Truncated Rv2820c enhances mycobacterial virulence ex vivo and in vivo

Abstract

Three hypervirulent strains of Mycobacterium tuberculosis isolated from patients suffering from tuberculous meningitis were shown to grow more rapidly inside human macrophages in our previous study. In the current investigation, genomic polymorphisms in these hypervirulent strains were examined using microarray-based comparative genomic hybridization. Among the five genomic polymorphisms identified, two are in-frame deletion (Rv0071/4 and Rv0613c/6c), two are frameshift deletion (Rv1758' and Rv2820c'), and one is gene replacement (Mb3159). The five genomic polymorphisms were transformed into Mycobacterium smegmatis strain mc(2)155 and the survivability of recombinants inside the human monocytic cell line THP-1 was measured. Interestingly, only the recombinant possessing the Rv2820c' survived significantly better than the vector control after 6 h of ex vivo infection (P < 0.001, one-way ANOVA).

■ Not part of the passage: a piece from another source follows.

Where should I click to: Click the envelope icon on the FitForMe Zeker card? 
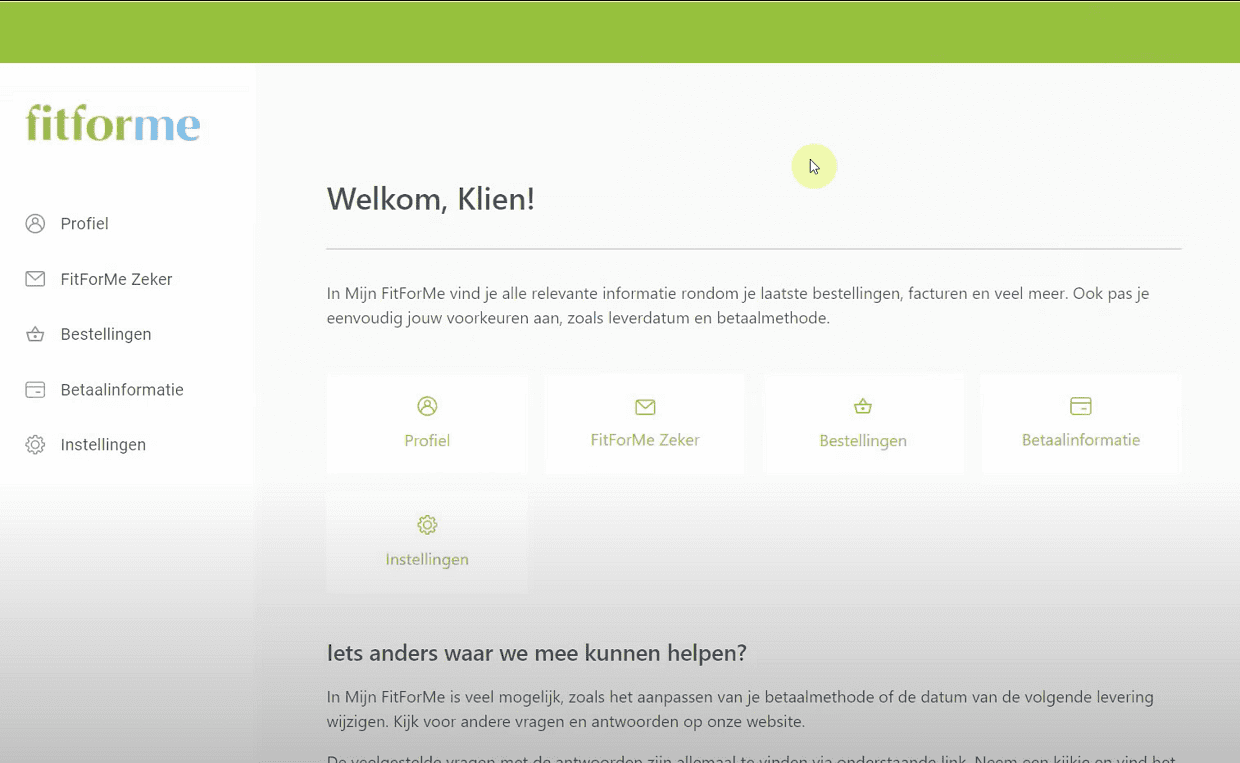645,406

The Rv2820c' was later transformed into Mycobacterium marinum strain M and the recombinant was used to infect zebrafish. The in vivo infection also showed that the zebrafish infected with the recombinant possessing the Rv2820c' died significantly faster than the vector control (P = 0.006, log-rank test). The 3' truncation in the Rv2820c' was caused by the Beijing/W-defining deletion RD207 and is commonly found in the Beijing/W strains. The current study demonstrated that the truncated Rv2820c of Beijing/W strains could enhance mycobacterial virulence ex vivo and in vivo. This enhancement, however, was not observed for the intact Rv2820c of the non-Beijing/W strains. The presence of the 3' truncated portion of Rv2820c may interfere with overall protein folding and render the Rv2820c of the non-Beijing/W strains non-functional.